* [What this task involves]: Pull out the lines between the one containing "Task: Click the forward navigation arrow" and the one containing "Action: pos(65,72)", inclusive, and reproduce them word for word.

* [Listed records]:
┌──
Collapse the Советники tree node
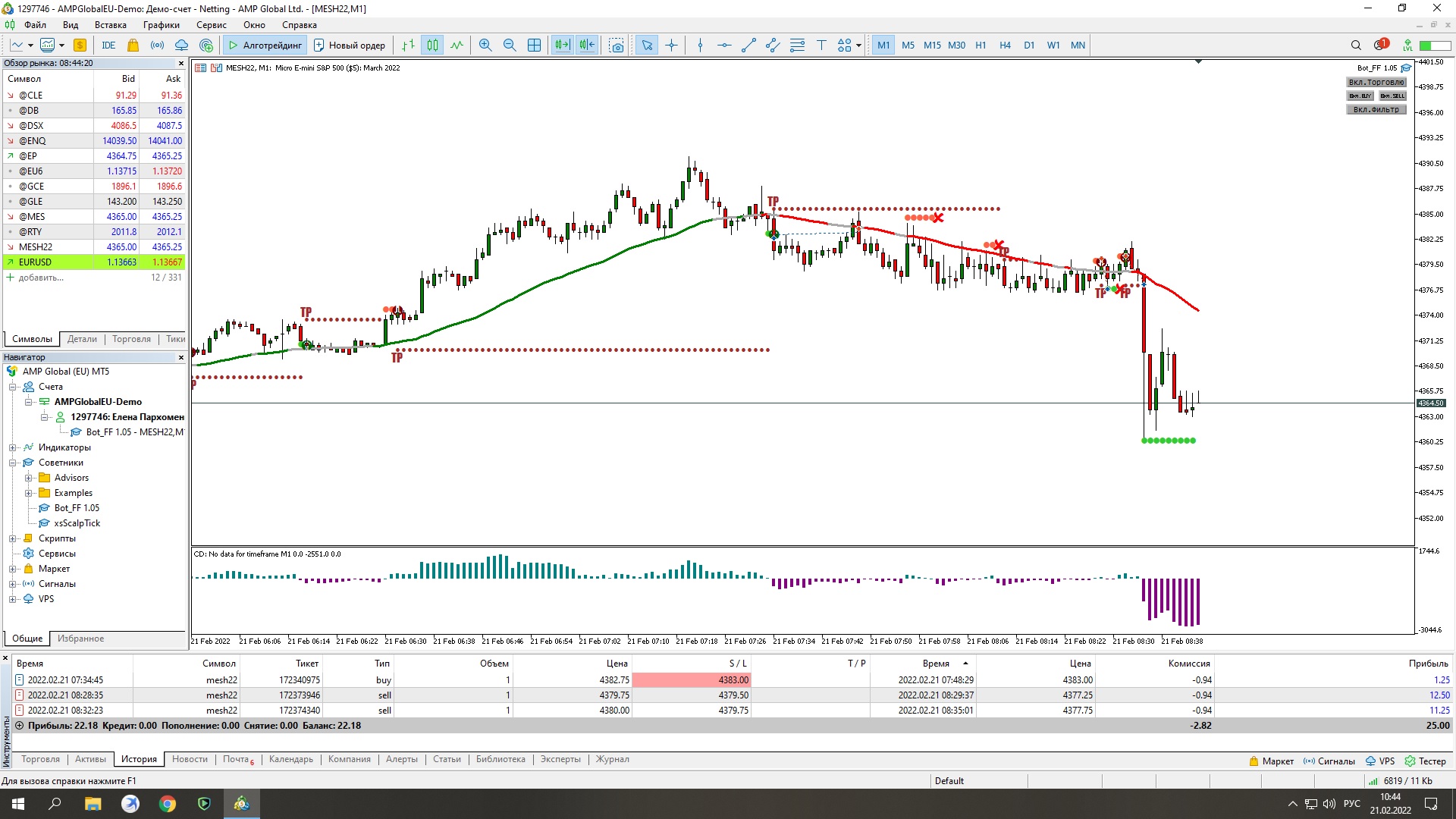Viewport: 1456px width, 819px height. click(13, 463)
└──
┌──
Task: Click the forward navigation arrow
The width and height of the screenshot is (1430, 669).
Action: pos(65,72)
└──
* [The answer]:
Task: Click the forward navigation arrow
The width and height of the screenshot is (1430, 669).
Action: pos(65,72)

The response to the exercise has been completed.